Mas é verdade que as obrigações estavam mais monótonas ainda sem o celular frenético piscando, com uma mensagem dela que o fizesse sorrir. Superaria, pensou.
Mas a imagem mental não afeta tanto quanto a aproximação de fato. Imaginá-la, pensar nela, doía um pouco, mas como seria quando cruzasse com ela? Possibilidade remota, mas existia.
Foi pensando nisso no caminho, atrasou-se e quando lá chegou, não a viu. Suspirou um pouco decepcionado, mas talvez fosse melhor assim.
Mas os olhos dele foram puxados na direção de um ponto, por um magnetismo incontrolável. Era ela. Caminhava a passos lentos, respirando profundamente o ar da manhã até que foi atraída igualmente pelo mesmo magnetismo.
Fez-se um sorriso morno nos lábios dela e ele sentiu o coração acelerar. Batidas descompassadas fora do ritmo dos passos dela. Ela caminhava lentamente, olhando pro céu, pro chão até sorrir.
- Oi...
- Oi, Lívia.
Então chamaram o nome dela, ela balbuciou um já volto e foi se afastando. E a medida que ela caminhava pra longe, o coração dele se comprimia, em batidas dolorosas e uma sensação de perda que não sentira até então.
A saliva engrossou na boca, o nó parou na garganta e os olhos anunciavam a chegada do arrependimento. Lívia, nossa, ela era tão linda. Agora parecia mais. O ar da manhã fazia bem a ela. O perfume de morango silvestre com frutas cítricas, o olhar profundo que ela tinha. Será que ainda gostava dele?
Mas ela parecia distante, uma distância imensa, como uma madona no altar e um desvalido arrependido de toda sorte que fizera mau uso.
Distanciou-se o quanto pode, não queria que o vissem abalado, especialmente ela. Uma lágrima lançou dos olhos rumo as mãos dele. Enxugou rápido. Não pensou que fosse doer tanto vê-la.
- Tá tudo bem?
Teve suas meditações amargas cortadas pela voz aveludada dela. Ela o conhecia. Parece mesmo que sabia que ele estava chorando por dentro e agora, por fora.
- Dormi mal, meus olhos estão ardendo. Acho que é sono.
- Hum...
Ela contemplava a natureza com singular serenidade. Parecia emanar dela um imenso amor por todas as coisas do mundo. Sentia que as lágrimas subiam pelos olhos, aflitas em se lançarem em direção a ela, como que um pedido desesperado por uma faísca desse amor. Ela estava tão perto, havia tanto amor nos olhos dela quando olhava pra ele. Mas o mundo, ah, o mundo parecia mais interessante que a moça singela que Lívia era.
Sentia-se o mais desafortunado e o mais imbecil dos homens.
Ela olhou pra ele e sorriu, sem mostrar os dentes. Parecia constrangida.
Ele, sem poder conter mais a emoção que ela fazia aflorar, disse:
- Isso dói.
- Isso o que?
- Essa distância de você.
Ela calou. Olhou para os céus, como quem busca respostas ou alguma força.
- Eu sei que dói.
- Não precisa ser assim, Lívia.
- Você quis assim, João...
- Eu sei, eu fiz tudo errado. Mas não achei que fosse doer tanto ver você.
- É só seu ego ferido.- disse enquanto buscava se esquivar mas ele segurou-a pelo braço.

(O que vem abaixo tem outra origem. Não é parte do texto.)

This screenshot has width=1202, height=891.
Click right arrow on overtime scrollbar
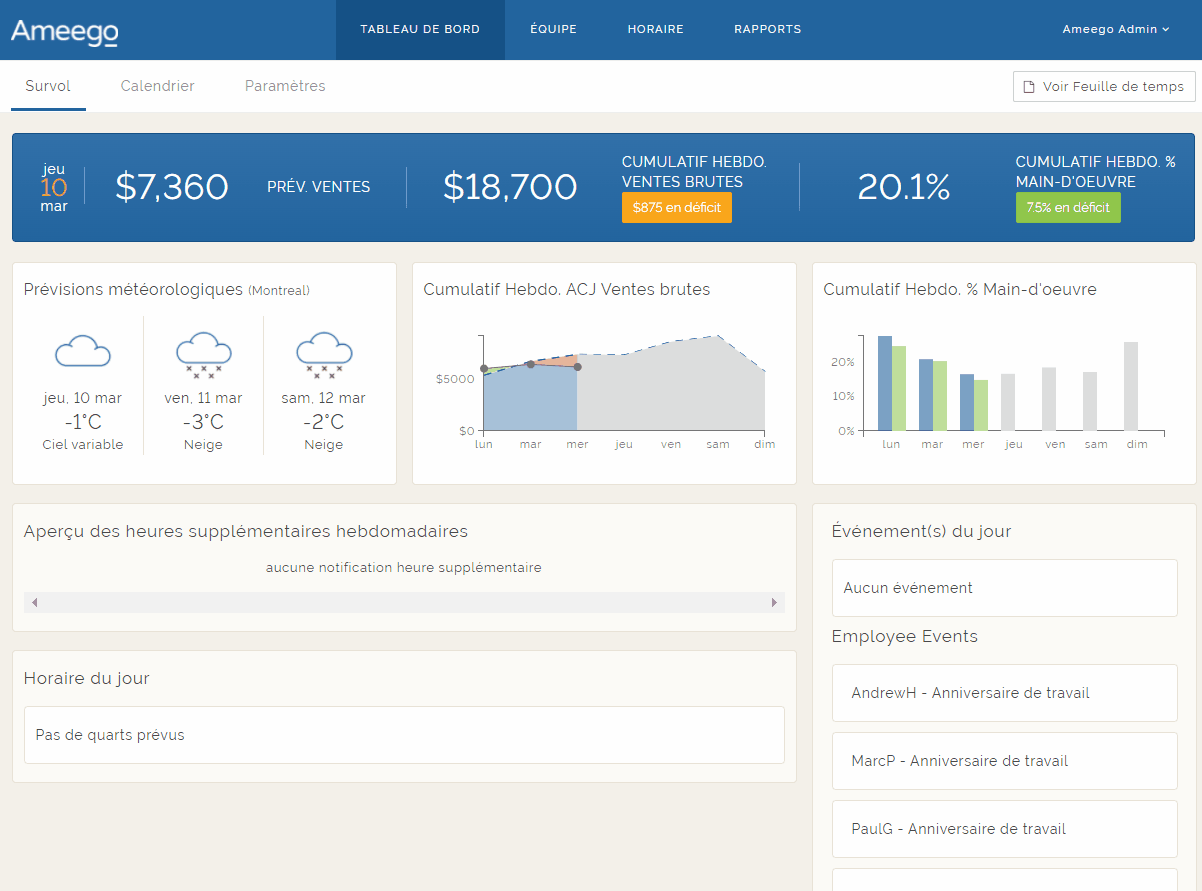(x=774, y=602)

- Espera, Lívia. Vamos conversar.
- Conversar o que João. - disse ela com indizível ternura e mágoa no olhar.
- Desculpa? Me perdoa, vai, por favor?
- Depois a gente conversa, João. Aqui não é hora, nem lugar.
Ela se afastava com passos firmes, o coração na mão e algumas lágrimas nos olhos que não caíam.
Ele chorava já se esconder. Viu o tempo, a oportunidade de amar e ser amado, os sorrisos dela, a risada gostosa que ela tinha, o amor que ela lhe devotava, a paz que sentia quando estavam juntos, tudo se esvaindo por entre as próprias lágrimas e se desfazendo no chão, para o sol secar. Havia jogado tudo fora. Tinha perdido a mulher da sua vida por idiotice, indiferença e falta de noção.
Doeu e a medida que ela se afastava, doía mais.